Implementing the Backward Function for a Whole Expression Graph
- So it needs to go right to left (it builds off of the gradients that it's already built). How do? The _children() makes the most sense to me.....but I just know there's some big brain method he'll pull out. Lol immediately. "Topological sort".
- Recursion still gets me. I should get some exercises for thinking about that properly. Maybe just having a 3 layer deep example is a fine thing. Think about how to think about how to think about.
- (( Another note on his teaching style. He goes through hard coded examples first and then makes the general rules out of them. ))
- "We shouldn't be too happy with ourselves because..." just as I start laughing.
Fixing a Backprop Bug When One Node is Used Multiple Times
- The bug is also surprising to me. This works right?
- Yeah makes sense, using the same node multiple times; overwriting.
- He mentions the chain rule and how it says "you should add", I'm not familiar with this. Would like to look it up. Timestamp.
Breaking Up a Tanh, Exercising with More Operations
- Exp... how gradient. Need to think about this better.
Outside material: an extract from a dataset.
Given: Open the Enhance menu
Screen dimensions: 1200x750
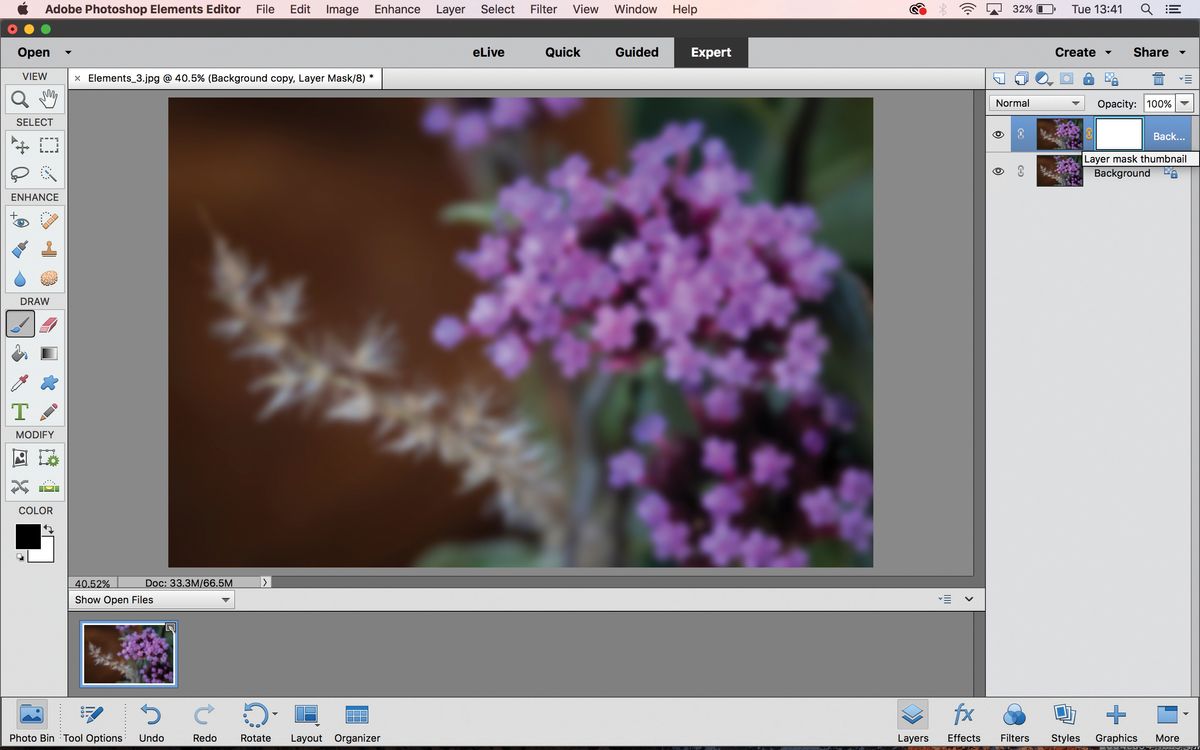Looking at the screenshot, I should [x=397, y=9].
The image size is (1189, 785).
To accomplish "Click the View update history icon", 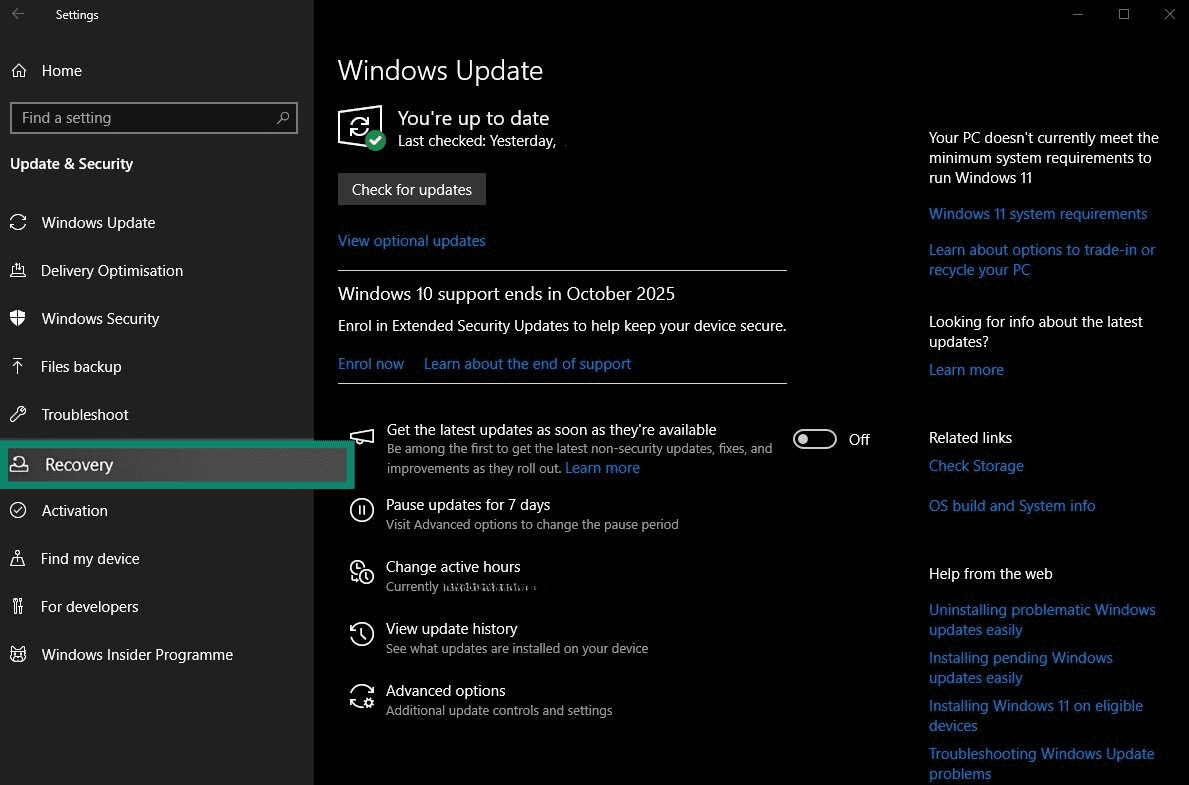I will tap(361, 634).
- This operation is for creating a new node using previous ones, right?
- $c = a^2$ oh sure, it's just exponents, not another node (yet).
- (( It's really helpful walking through how he would create software like this, going from the basic basic uses to more generalized ones. This gives a sense of how I should do it in the future. ))
- Ahh, using the same node; good thing we took care of that. And then this would just be multiplying the node by itself. Actually no, this is talking about $e^x$.
- I like this thing he's doing here:
  - A / B == A * 1/B == A * B**-1
  - So he's going to implement the exponentiation (how is this different than the last one's name) to cover this.
  - The name, they call the power.
- I like writing this API. It's so clean, reminds me of proofs.
- We just wrote out all the component pieces to get a different version of the tanh function, now we're going to sub out.
  - (( I like that there was a way to get it done that was easy, and then he went back through and rebuilt with more expansive tooling. A design pattern to make note of. "Simplify a function only after it's correct" ))
- Ok, so let's get the other:
  - Going for the last one. So let's do the top term. I think I'm psyching myself out too much. This was easier than I thought.
  - And now that the whole thing is working, I'm glad he didn't start off with the complicated built out one. This new one has many more.
  - (This is after breaking up tanh, timestamp) I'm still not sure how the equations plug into this all. There's equations, but this is what will generate text and images? How are these equations even formed?
  - At this point I know for sure I wouldn't have invented this script. I could write a decent chunk of this while referencing the library and get it correct. If I did that 10 times I could write it from memory. I would like to do this, test myself on writing the full library from scratch, see how quickly I could do it.
    - Reminds me of the maj/min/aug/dim chords that Tyler had assigned to me. This would be fun.
    - Oh, could chunk it instead of trying to do the entire thing. "Today I will focus on writing out the operations".
    - Have tests written out that I can run to see if it's working correctly.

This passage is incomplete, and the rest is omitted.